揖斐線 - 岐阜市内線直通列車への転用
出典: フリー百科事典『ウィキペディア(Wikipedia)』 (2021/09/11 08:18 UTC 版)
「美濃電気軌道セミボ510形電車」の記事における「揖斐線 - 岐阜市内線直通列車への転用」の解説
1967年(昭和42年)に岐阜市内線と揖斐線との直通運転が開始されるに当たり、両形式はこの時点でも車齢40年を超える古典車でありながら同列車用車両として転用されることとなった。これは鉄道線規格に合致する高床構造、かつ併用軌道区間を走行可能な車両ということでの抜擢だった。
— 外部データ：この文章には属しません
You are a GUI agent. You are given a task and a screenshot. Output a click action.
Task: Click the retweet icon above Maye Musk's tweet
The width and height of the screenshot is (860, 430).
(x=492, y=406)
運用開始に際しては1967年(昭和42年)から翌1968年(昭和43年)にかけて、モ510形全車とモ520形522 - 526を対象に以下の改造が施工されている。 スカーレットと白のツートンカラーに塗装変更 車内の転換クロスシート化 自動折り畳み式の客用扉ステップ新設 集電装置のパンタグラフ化 制動装置をSM-3直通空気ブレーキからSME非常弁付直通空気ブレーキに改造 正面に密着自動連結器を新設 直通運転に際しては2両編成での運行が基本とされたが、モ510形のみ総括制御化改造を施工し、モ520形については制御方式に手を加えずモ510形との併結時は制御車(ク)代用として使用することとなった。そのため、モ510形については揖斐線内での高速性能と付随車牽引力を確保するため、主電動機については他形式から転用した東洋電機製造製TDK516A型を4基搭載し、制御器も電磁単位スイッチ式手動加速制御(HL)のHL-480F型に換装して、この主電動機の換装により1両あたりの出力は44.8kW×2=89.6kWから63.5kW×4=254kWと大幅に強化されてサイズの割には強力駿足な電車となった。一方モ520形は従来の電装品はそのままに、新たに本揖斐向き運転台にのみHL制御用マスコンを増設し、単独走行可能ながらモ510形との併結時は事実上片運転台の制御車(ク)として使用された。 直通運転開始当初は、揖斐線内では2両編成で運行し、忠節駅で両車の連結を解除して岐阜市内線内ではモ510形・モ520形それぞれが単行運転を行う形態が採られたが、1975年(昭和50年)9月より常時2両編成のまま市内線へ直通するようになり、以降モ520形が単独で走行する機会はほぼなくなった。 なお、上記改造対象から漏れたモ521は1969年(昭和44年)12月に廃車となっている。